In 1970, Cesàro sequence spaces was introduced by Shiue. In 1981, Kızmaz defined difference sequence spaces for ℓ ∞ , c0 and c. Then, in 1983, Orhan introduced Cesàro difference sequence spaces. Both works used difference operator and investigated the Köthe–Toeplitz dual for the new Banach spaces they introduced. Later, various authors generalized these new spaces, especially the one introduced by Orhan. In this study, first we discuss the fixed point property for these spaces and for the corresponding function space of the Köthe–Toeplitz dual. Moreover, we consider another generalized space which is a degenerate Lorentz space because the spaces we consider are somehow related in terms of their construction. In fact, the Köthe–Toeplitz dual is contained in $ℓ^1$ , the corresponding function space contains Lebesgue space, the Banach space of Lebesgue integrable functions on $[0, 1], L_1[0, 1]$ but for the degenerate Lorentz space and its corresponding function space, this is reversed completely. Then, as an important result, for both function spaces we show that they fail the weak fixed point property for isometries and even for contractions.
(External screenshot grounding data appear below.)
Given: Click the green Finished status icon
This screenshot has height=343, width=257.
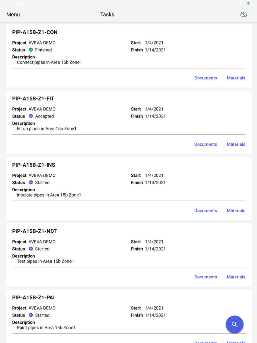Looking at the screenshot, I should (31, 50).
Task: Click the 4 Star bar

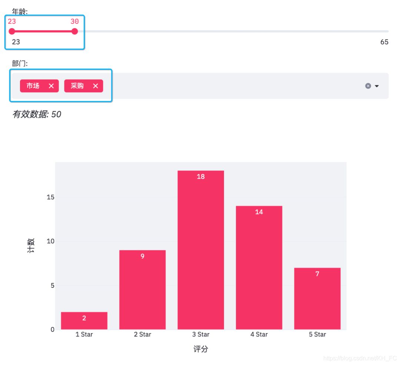Action: pyautogui.click(x=259, y=268)
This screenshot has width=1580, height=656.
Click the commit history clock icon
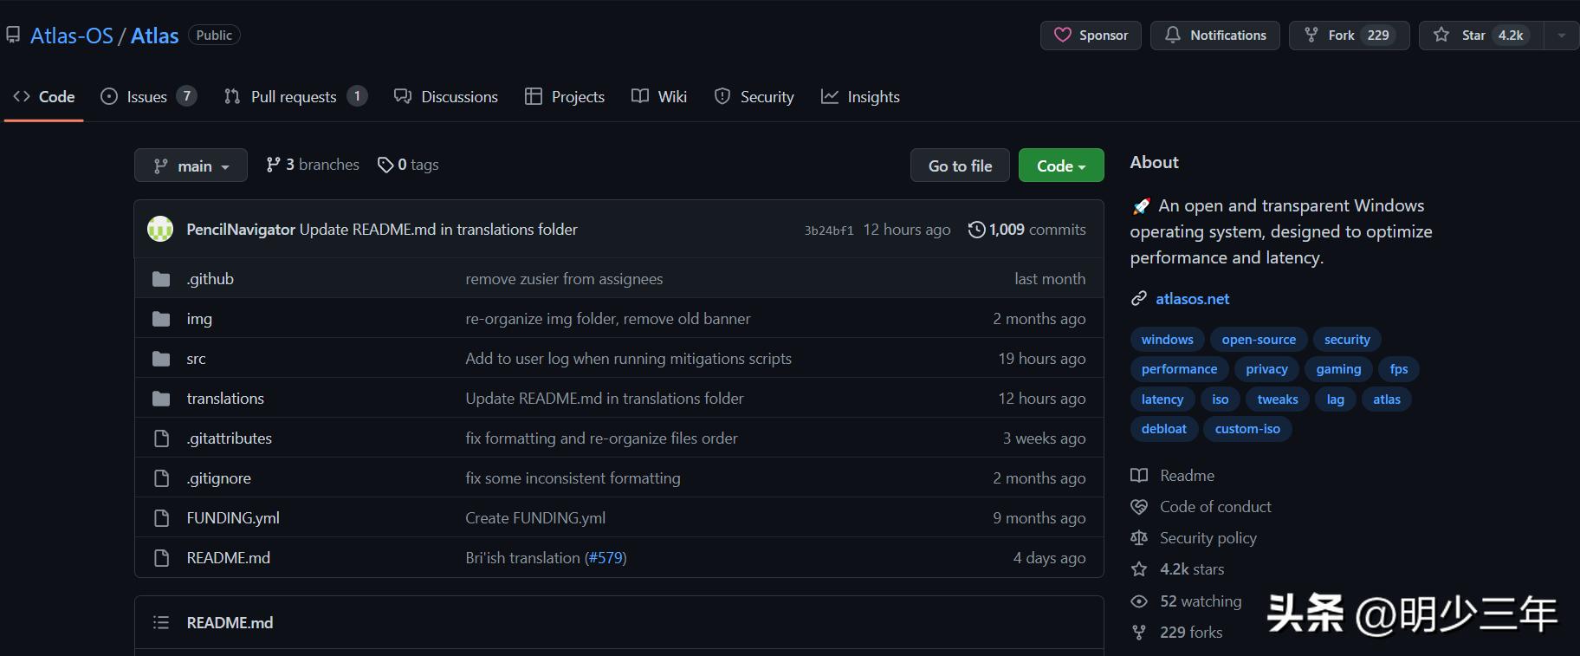coord(976,230)
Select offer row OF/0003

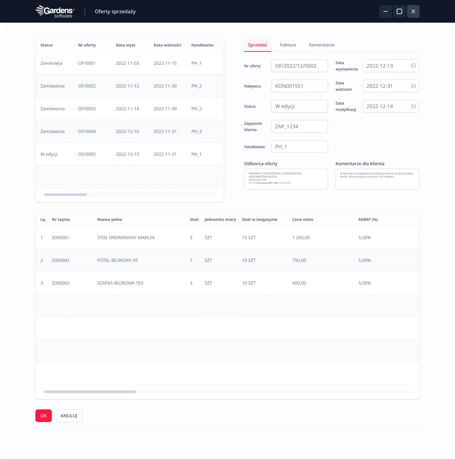point(130,109)
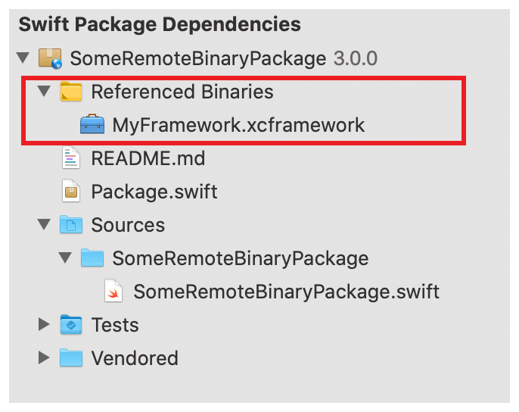
Task: Click the Package.swift manifest icon
Action: 71,192
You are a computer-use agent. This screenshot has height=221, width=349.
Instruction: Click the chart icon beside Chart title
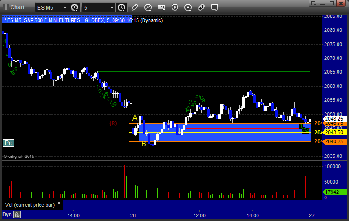5,7
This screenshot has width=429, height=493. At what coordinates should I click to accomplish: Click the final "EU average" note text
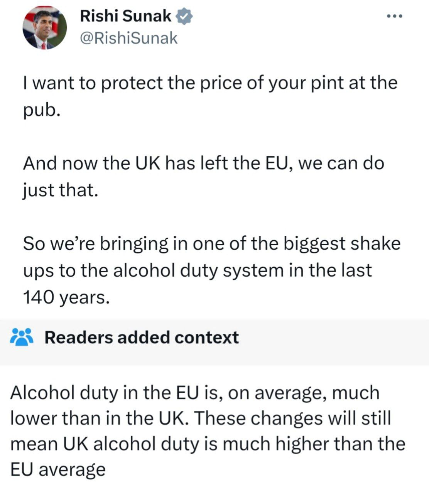(57, 469)
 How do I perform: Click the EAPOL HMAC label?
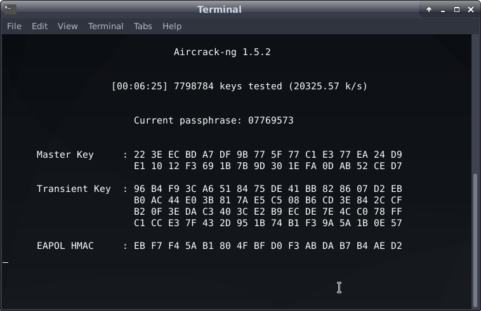pos(65,246)
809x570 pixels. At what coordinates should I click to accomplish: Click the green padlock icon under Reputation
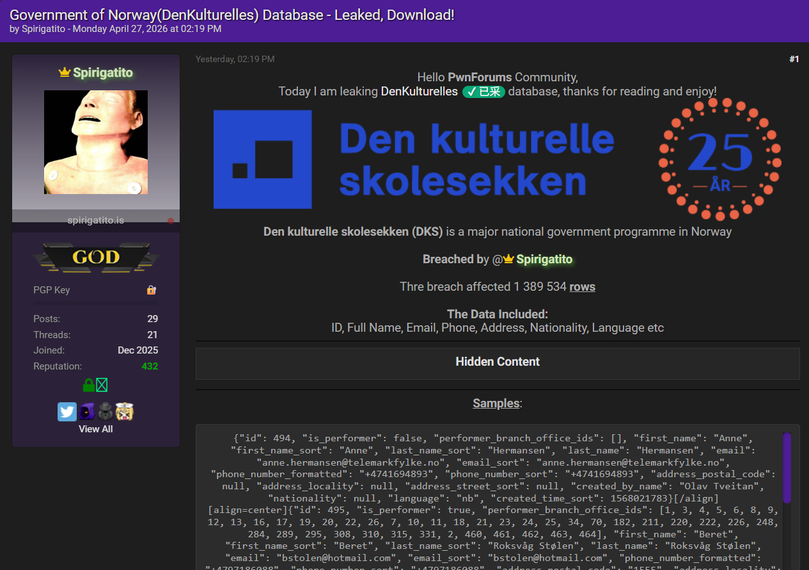(x=90, y=385)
As the second main result, by passing to counting measure, we take the corresponding sequence spaces, and for both spaces we get large classes of closed, bounded and convex subsets satisfying the fixed point property for nonexpansive mappings as a Goebel and Kuczumow analogy after noting that in $ℓ^1$Goebel and Kuczumow found a large class with the fixed point property for nonexpansive mappings.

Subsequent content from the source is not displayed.